*WORK INSTRUCTIONS*: Each entry has to be reproduced in full, exactly as given.

(INFORMATION GIVEN Opens)

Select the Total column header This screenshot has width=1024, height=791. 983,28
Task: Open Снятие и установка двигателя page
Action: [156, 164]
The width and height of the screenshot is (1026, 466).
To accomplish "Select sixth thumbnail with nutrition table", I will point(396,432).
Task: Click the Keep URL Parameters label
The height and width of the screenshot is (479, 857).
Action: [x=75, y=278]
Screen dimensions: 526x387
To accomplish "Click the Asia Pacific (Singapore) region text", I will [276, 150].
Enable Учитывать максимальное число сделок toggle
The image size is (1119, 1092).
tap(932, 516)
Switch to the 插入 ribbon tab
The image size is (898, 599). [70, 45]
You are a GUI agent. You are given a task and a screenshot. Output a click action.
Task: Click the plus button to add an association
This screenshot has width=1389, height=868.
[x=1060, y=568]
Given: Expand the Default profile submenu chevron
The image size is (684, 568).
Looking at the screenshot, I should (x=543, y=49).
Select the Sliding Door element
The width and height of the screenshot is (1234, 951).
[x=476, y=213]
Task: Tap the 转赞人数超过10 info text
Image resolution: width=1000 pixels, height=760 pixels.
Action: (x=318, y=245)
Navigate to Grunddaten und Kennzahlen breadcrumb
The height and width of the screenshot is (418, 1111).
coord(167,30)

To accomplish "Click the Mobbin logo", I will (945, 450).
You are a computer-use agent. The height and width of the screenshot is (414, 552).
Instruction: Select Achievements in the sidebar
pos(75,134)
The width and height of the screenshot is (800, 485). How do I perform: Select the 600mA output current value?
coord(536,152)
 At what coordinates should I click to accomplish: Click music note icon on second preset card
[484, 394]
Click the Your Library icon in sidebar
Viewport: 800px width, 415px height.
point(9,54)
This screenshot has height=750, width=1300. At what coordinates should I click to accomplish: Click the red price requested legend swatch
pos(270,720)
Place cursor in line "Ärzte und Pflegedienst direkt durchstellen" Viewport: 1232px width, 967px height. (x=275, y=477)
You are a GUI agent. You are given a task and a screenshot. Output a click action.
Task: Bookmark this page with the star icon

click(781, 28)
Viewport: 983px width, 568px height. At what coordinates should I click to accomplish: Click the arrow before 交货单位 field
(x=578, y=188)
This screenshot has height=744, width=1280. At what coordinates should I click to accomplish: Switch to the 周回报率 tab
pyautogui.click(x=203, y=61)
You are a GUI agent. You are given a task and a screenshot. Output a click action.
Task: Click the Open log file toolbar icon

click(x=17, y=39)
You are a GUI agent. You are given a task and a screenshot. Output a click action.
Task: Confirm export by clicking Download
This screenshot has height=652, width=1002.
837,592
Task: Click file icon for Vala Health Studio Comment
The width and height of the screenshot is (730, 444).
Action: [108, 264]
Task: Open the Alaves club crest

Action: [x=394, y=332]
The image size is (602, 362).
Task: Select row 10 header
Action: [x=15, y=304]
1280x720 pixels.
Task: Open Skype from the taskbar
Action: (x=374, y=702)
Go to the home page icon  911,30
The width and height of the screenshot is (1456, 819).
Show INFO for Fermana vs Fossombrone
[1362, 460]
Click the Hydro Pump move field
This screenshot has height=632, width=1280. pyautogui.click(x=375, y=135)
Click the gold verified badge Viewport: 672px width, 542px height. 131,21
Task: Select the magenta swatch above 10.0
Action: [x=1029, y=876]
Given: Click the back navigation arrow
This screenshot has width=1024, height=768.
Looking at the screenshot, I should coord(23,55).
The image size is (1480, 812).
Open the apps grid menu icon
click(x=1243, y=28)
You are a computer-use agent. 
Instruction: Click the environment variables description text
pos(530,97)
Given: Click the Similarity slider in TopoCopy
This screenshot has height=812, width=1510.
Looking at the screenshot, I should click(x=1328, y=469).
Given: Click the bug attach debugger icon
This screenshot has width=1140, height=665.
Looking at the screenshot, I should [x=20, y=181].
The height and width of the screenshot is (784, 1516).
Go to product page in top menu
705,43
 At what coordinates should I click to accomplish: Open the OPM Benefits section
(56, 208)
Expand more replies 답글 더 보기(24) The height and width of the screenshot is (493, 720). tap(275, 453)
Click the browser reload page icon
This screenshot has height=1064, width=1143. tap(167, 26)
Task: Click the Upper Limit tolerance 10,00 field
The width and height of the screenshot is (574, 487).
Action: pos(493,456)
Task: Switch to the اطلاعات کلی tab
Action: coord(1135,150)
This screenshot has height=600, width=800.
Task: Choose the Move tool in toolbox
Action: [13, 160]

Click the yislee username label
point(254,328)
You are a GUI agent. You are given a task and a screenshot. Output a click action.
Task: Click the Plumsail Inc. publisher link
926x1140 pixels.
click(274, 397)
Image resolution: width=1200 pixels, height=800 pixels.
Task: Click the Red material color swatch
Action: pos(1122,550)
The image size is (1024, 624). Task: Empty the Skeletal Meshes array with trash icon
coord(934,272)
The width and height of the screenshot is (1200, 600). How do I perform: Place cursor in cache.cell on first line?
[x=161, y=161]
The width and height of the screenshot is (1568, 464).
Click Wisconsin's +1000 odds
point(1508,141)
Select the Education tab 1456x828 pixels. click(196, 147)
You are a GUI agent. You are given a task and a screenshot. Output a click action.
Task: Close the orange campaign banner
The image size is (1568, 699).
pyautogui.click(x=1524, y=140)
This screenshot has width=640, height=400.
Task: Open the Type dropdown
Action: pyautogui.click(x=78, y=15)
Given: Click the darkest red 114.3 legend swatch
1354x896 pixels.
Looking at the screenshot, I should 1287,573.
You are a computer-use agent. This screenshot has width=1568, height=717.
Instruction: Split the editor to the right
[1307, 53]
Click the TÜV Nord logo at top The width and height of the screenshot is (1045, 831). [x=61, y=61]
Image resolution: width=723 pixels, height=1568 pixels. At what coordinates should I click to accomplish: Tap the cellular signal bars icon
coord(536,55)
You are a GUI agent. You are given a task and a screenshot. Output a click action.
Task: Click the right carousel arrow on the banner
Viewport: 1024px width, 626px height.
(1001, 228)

(INFORMATION GIVEN Closes)

*EXERCISE OUTPUT*:
Select the Total column header This screenshot has width=1024, height=791. 983,28
Task: Open Снятие и установка двигателя page
Action: [156, 164]
The width and height of the screenshot is (1026, 466).
To accomplish "Select sixth thumbnail with nutrition table", I will point(396,432).
Task: Click the Keep URL Parameters label
The height and width of the screenshot is (479, 857).
Action: [x=75, y=278]
Screen dimensions: 526x387
To accomplish "Click the Asia Pacific (Singapore) region text", I will [276, 150].
Enable Учитывать максимальное число сделок toggle
The image size is (1119, 1092).
tap(932, 516)
Switch to the 插入 ribbon tab
The image size is (898, 599). [70, 45]
You are a GUI agent. You are given a task and a screenshot. Output a click action.
Task: Click the plus button to add an association
This screenshot has width=1389, height=868.
[x=1060, y=568]
Given: Expand the Default profile submenu chevron
The image size is (684, 568).
Looking at the screenshot, I should (x=543, y=49).
Select the Sliding Door element
The width and height of the screenshot is (1234, 951).
[x=476, y=213]
Task: Tap the 转赞人数超过10 info text
Image resolution: width=1000 pixels, height=760 pixels.
Action: (x=318, y=245)
Navigate to Grunddaten und Kennzahlen breadcrumb
The height and width of the screenshot is (418, 1111).
coord(167,30)

To accomplish "Click the Mobbin logo", I will (945, 450).
You are a computer-use agent. The height and width of the screenshot is (414, 552).
Instruction: Select Achievements in the sidebar
pos(75,134)
The width and height of the screenshot is (800, 485). How do I perform: Select the 600mA output current value?
coord(536,152)
 At what coordinates should I click to accomplish: Click music note icon on second preset card
[484, 394]
Click the Your Library icon in sidebar
Viewport: 800px width, 415px height.
point(9,54)
This screenshot has height=750, width=1300. At what coordinates should I click to accomplish: Click the red price requested legend swatch
pos(270,720)
Place cursor in line "Ärzte und Pflegedienst direkt durchstellen" Viewport: 1232px width, 967px height. (x=275, y=477)
You are a GUI agent. You are given a task and a screenshot. Output a click action.
Task: Bookmark this page with the star icon

click(781, 28)
Viewport: 983px width, 568px height. At what coordinates should I click to accomplish: Click the arrow before 交货单位 field
(x=578, y=188)
This screenshot has height=744, width=1280. At what coordinates should I click to accomplish: Switch to the 周回报率 tab
pyautogui.click(x=203, y=61)
You are a GUI agent. You are given a task and a screenshot. Output a click action.
Task: Click the Open log file toolbar icon

click(x=17, y=39)
You are a GUI agent. You are given a task and a screenshot. Output a click action.
Task: Confirm export by clicking Download
This screenshot has height=652, width=1002.
837,592
Task: Click file icon for Vala Health Studio Comment
The width and height of the screenshot is (730, 444).
Action: [108, 264]
Task: Open the Alaves club crest

Action: [x=394, y=332]
The image size is (602, 362).
Task: Select row 10 header
Action: [x=15, y=304]
1280x720 pixels.
Task: Open Skype from the taskbar
Action: (x=374, y=702)
Go to the home page icon  911,30
The width and height of the screenshot is (1456, 819).
Show INFO for Fermana vs Fossombrone
[1362, 460]
Click the Hydro Pump move field
This screenshot has height=632, width=1280. pyautogui.click(x=375, y=135)
Click the gold verified badge Viewport: 672px width, 542px height. 131,21
Task: Select the magenta swatch above 10.0
Action: [x=1029, y=876]
Given: Click the back navigation arrow
This screenshot has width=1024, height=768.
Looking at the screenshot, I should coord(23,55).
The image size is (1480, 812).
Open the apps grid menu icon
click(x=1243, y=28)
You are a computer-use agent. 
Instruction: Click the environment variables description text
pos(530,97)
Given: Click the Similarity slider in TopoCopy
This screenshot has height=812, width=1510.
Looking at the screenshot, I should click(x=1328, y=469).
Given: Click the bug attach debugger icon
This screenshot has width=1140, height=665.
Looking at the screenshot, I should [x=20, y=181].
The height and width of the screenshot is (784, 1516).
Go to product page in top menu
705,43
 At what coordinates should I click to accomplish: Open the OPM Benefits section
(56, 208)
Expand more replies 답글 더 보기(24) The height and width of the screenshot is (493, 720). tap(275, 453)
Click the browser reload page icon
This screenshot has height=1064, width=1143. tap(167, 26)
Task: Click the Upper Limit tolerance 10,00 field
The width and height of the screenshot is (574, 487).
Action: pos(493,456)
Task: Switch to the اطلاعات کلی tab
Action: coord(1135,150)
This screenshot has height=600, width=800.
Task: Choose the Move tool in toolbox
Action: [13, 160]

Click the yislee username label
point(254,328)
You are a GUI agent. You are given a task and a screenshot. Output a click action.
Task: Click the Plumsail Inc. publisher link
926x1140 pixels.
click(274, 397)
Image resolution: width=1200 pixels, height=800 pixels.
Task: Click the Red material color swatch
Action: pos(1122,550)
The image size is (1024, 624). Task: Empty the Skeletal Meshes array with trash icon
coord(934,272)
The width and height of the screenshot is (1200, 600). How do I perform: Place cursor in cache.cell on first line?
[x=161, y=161]
The width and height of the screenshot is (1568, 464).
Click Wisconsin's +1000 odds
point(1508,141)
Select the Education tab 1456x828 pixels. click(196, 147)
You are a GUI agent. You are given a task and a screenshot. Output a click action.
Task: Close the orange campaign banner
The image size is (1568, 699).
pyautogui.click(x=1524, y=140)
This screenshot has width=640, height=400.
Task: Open the Type dropdown
Action: pyautogui.click(x=78, y=15)
Given: Click the darkest red 114.3 legend swatch
1354x896 pixels.
Looking at the screenshot, I should 1287,573.
You are a computer-use agent. This screenshot has width=1568, height=717.
Instruction: Split the editor to the right
[1307, 53]
Click the TÜV Nord logo at top The width and height of the screenshot is (1045, 831). [x=61, y=61]
Image resolution: width=723 pixels, height=1568 pixels. At what coordinates should I click to accomplish: Tap the cellular signal bars icon
coord(536,55)
You are a GUI agent. You are given a task and a screenshot. Output a click action.
Task: Click the right carousel arrow on the banner
Viewport: 1024px width, 626px height.
(1001, 228)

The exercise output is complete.